Cairo is an ancient city that has seen many conquests but remained unconquered. That is the reason why it was given the name ‘Al Qahirah’ meaning the ‘victorious.’ Today as the capital of Egypt, it has the best educational institutions, regional headquarters of international organizations, good health facilities, public transport including the modern metro and outstanding monuments.
Cairo, the Nile city
Cairo is blessed with the Nile as it is on the bank of the river north of Egypt. As a densely populated city with heavy traffic on the roads, it is a pleasure to sail down the Nile on the traditional ‘felucca’ or cruise especially in the evenings. There are special tours with dinner on the cruise as Cairo lights up by the night on the Nile. Giza, a suburb of Cairo, also on the Nile can be reached by crossing over a bridge.
To Giza, the city of Pyramids
Thousands of tourists visiting Cairo, drive down to Giza to look at the amazing Pyramids, the wonders of the world. Giza 18 km from the city centre can be reached in half an hour. The Sphinx along with the three pyramids are laid out on an area of 2000 sq. m. Built on steps with 30 ft. long stones, these rugged pyramids are a testimony to time.
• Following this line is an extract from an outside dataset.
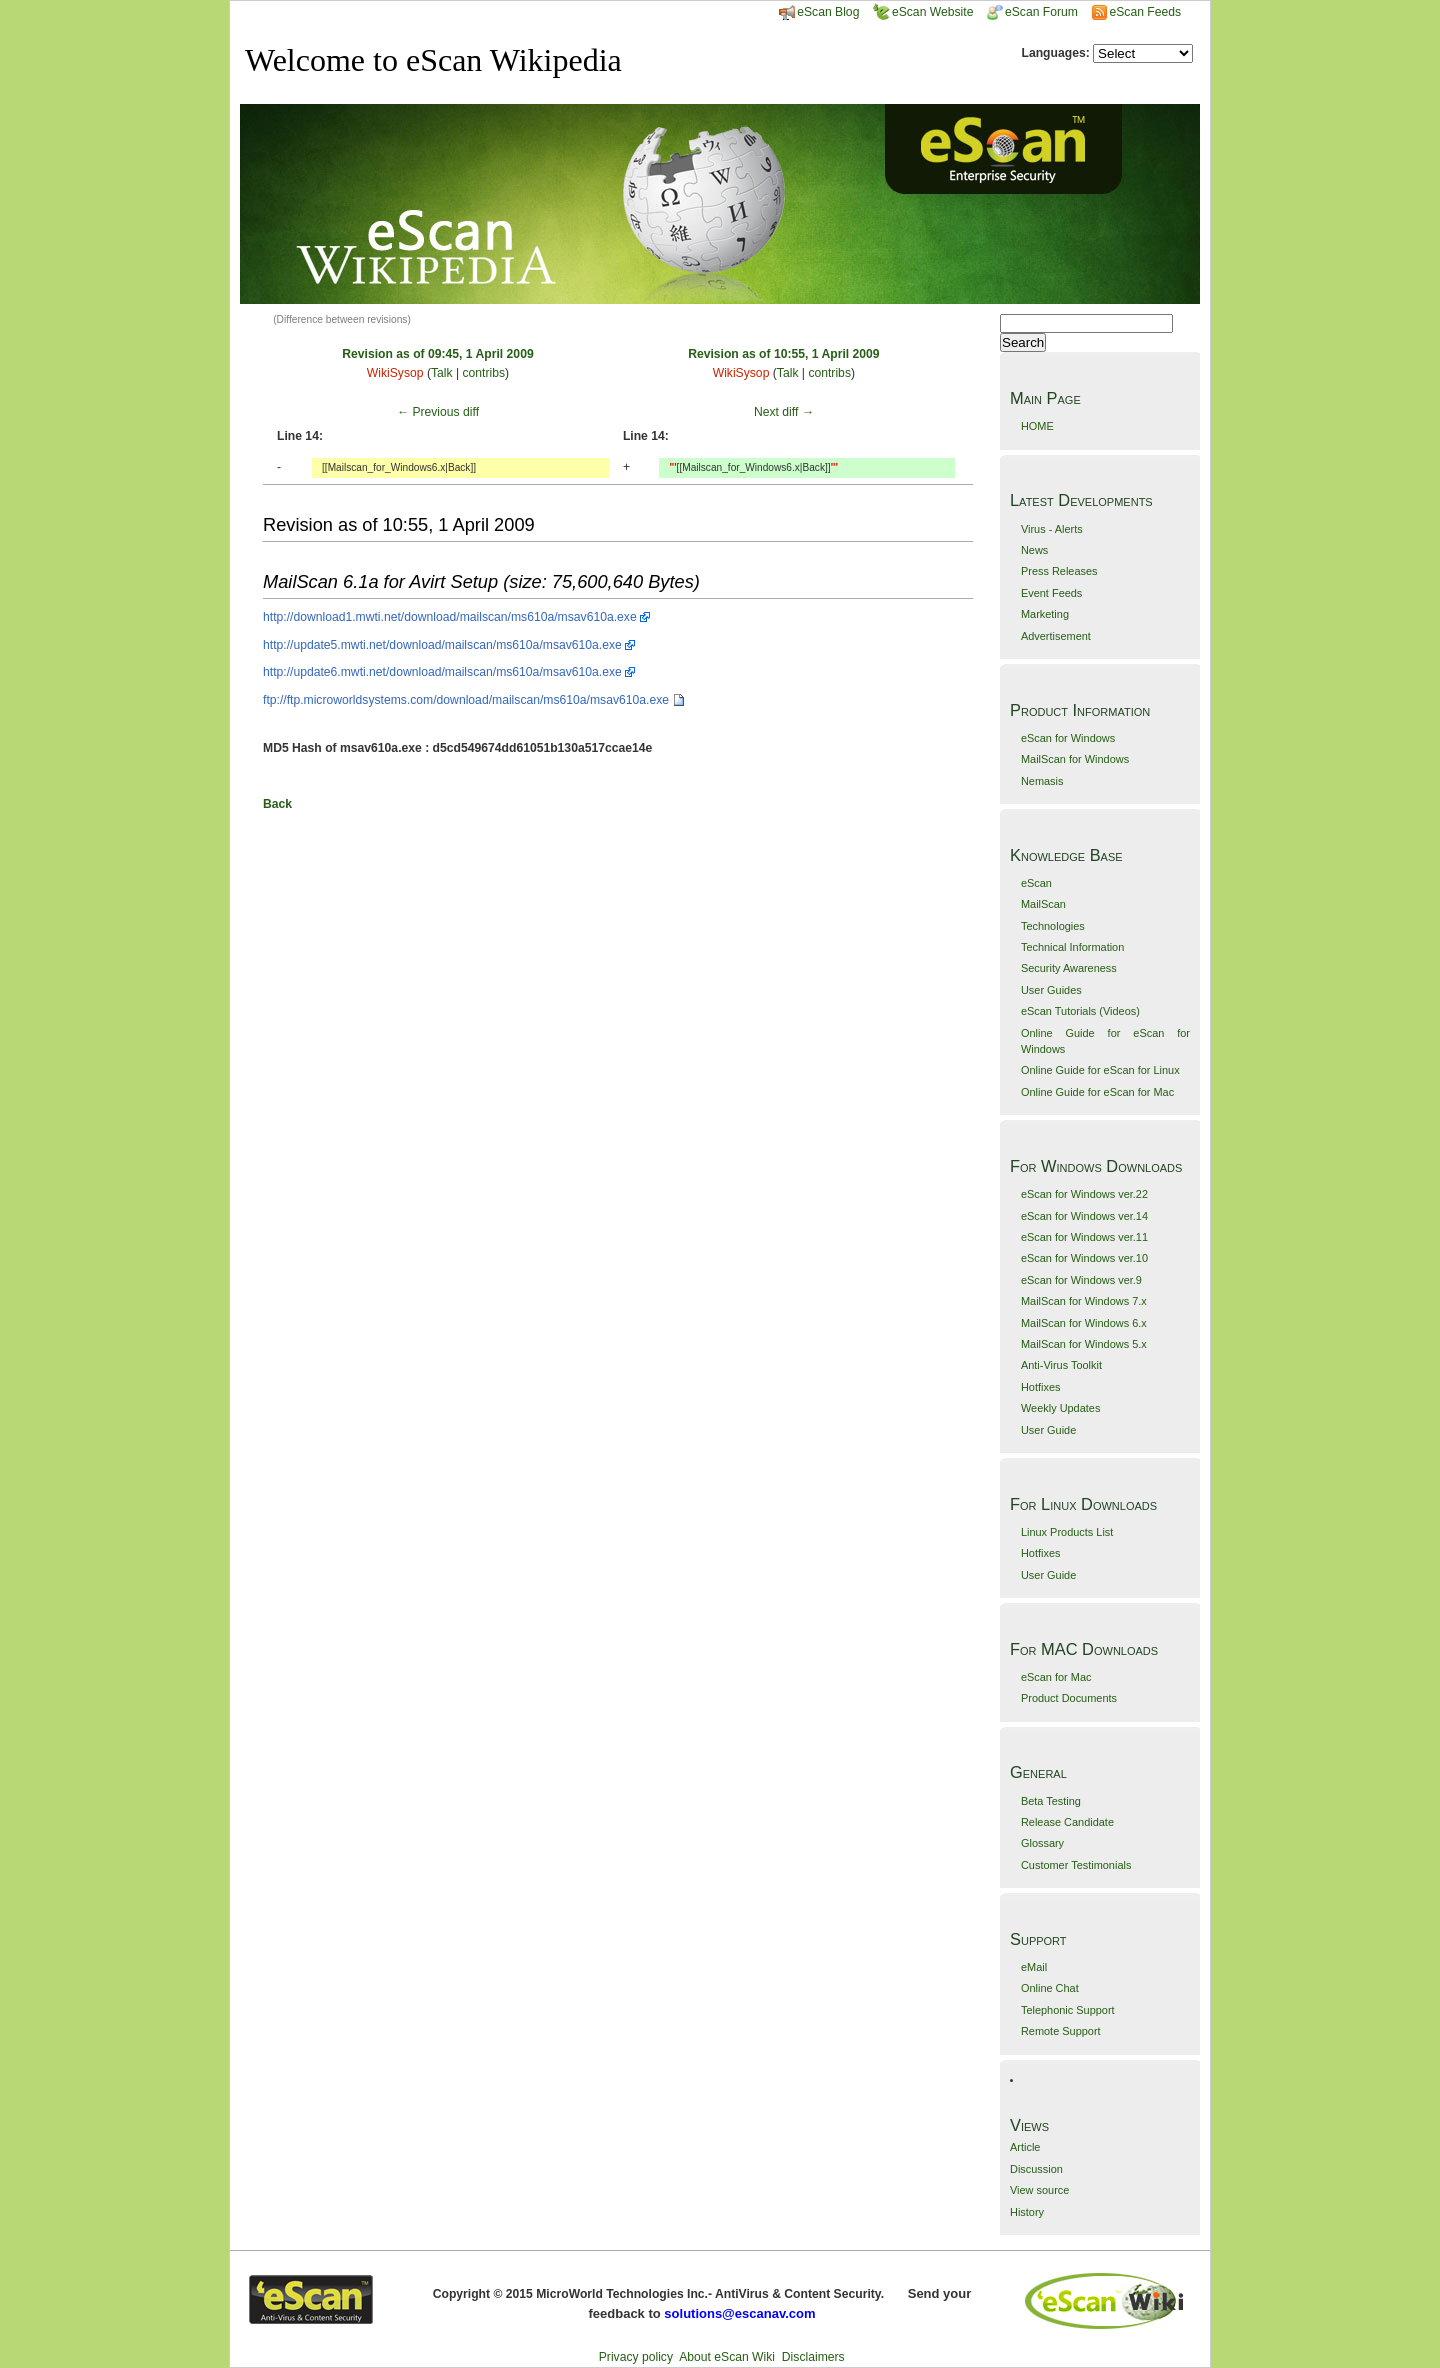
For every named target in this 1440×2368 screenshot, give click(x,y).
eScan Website (923, 12)
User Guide (1048, 1430)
The sound and light show held at the Giza plateau in the evenings recreates the life and times of Egypt with laser beams, light projections and appropriate soundtrack. As the Sphinx unfolds the history of Egypt through dramatized sound light show, the land of Pharaohs magically comes alive.
Sakkrah and Memphis
The oldest and the first pyramid, though, is at Sakkarah, near Giza. Built for King Zoser of the third dynasty, this step pyramid built of limestone is 62 and a half m high. A short distance from Sakkarah is Memphis, the ancient capital of Egypt. What remains today is an indoor and outdoor museum containing the massive statues of King Ramses II and a huge sphinx weighing almost 80 tons guarding the entrance to the temple.
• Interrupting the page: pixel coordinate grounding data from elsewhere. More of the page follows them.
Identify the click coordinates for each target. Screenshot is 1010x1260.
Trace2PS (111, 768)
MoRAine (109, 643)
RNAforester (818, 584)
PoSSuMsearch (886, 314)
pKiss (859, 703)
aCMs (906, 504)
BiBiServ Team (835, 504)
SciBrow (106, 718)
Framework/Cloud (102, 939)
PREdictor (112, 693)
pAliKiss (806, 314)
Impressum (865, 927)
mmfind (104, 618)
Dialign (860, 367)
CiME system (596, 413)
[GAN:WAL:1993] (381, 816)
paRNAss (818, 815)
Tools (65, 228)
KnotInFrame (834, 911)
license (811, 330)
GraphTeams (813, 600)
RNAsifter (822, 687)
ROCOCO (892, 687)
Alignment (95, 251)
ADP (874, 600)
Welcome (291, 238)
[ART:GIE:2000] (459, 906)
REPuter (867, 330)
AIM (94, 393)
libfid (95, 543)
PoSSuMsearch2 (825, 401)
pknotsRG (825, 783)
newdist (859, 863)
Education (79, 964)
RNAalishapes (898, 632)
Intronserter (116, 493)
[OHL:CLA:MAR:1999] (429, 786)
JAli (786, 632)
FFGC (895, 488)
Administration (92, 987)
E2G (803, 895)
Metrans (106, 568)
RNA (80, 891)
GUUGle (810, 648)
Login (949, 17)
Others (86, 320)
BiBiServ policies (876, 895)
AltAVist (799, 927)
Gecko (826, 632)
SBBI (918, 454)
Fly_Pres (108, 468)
The Cairo museum displays many more rich treasures of Egypt. Housing 165,000 artifacts, the museum takes us through the life and rule of its Pharaohs. What is most interesting, though, is the priceless treasures of King Tutankhamun especially his gold gilded coffins and masks on display.
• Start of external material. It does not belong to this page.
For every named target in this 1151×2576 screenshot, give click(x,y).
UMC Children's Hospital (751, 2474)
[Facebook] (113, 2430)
Cairo tower and Blue Mosque
The Cairo tower, standing tall at 185 m, stands out on the skyline of Cairo. The Blue Mosque or Mohammad Ali mosque atop a limestone hill, on the other hand, is a distinct landmark of Cairo. Resembling the famous Blue mosque of Turkey, this blue-gray alabaster mosque with its imposing dome and minarets, is a great piece of Islamic architecture.
Housed inside a sturdy citadel, this is also a good place to visit for a breezy view of the city. The Sultan Hassan mosque is another mosque displaying fine example of Mamluk architecture. One of the largest in the whole Islamic world, measuring 492 ft long and 118 ft. high, its highest minaret is 223 ft. long.
A trip to Cairo would remain incomplete without a visit to its Pharonic village. Recreated on a papyrus plantation, the Pharonic village beautifully showcases ancient Egyptian life and times. The tour starts with a ride on the Felucca (traditional Egyptian boat) through the canal of history with images of Pharaohs all along and their exploits told through a commentary.
Getting down from the boat, one can visit old Egyptian temples, homes and museums of Pyramids, mummification, Islamic history and Tutankhamun. The replica of Tutankhamun’s tomb with all its treasures is a masterpiece. Before bidding goodbye, one can shop for Papyrus and dress up as Pharaohs and queens for the photograph to take back home.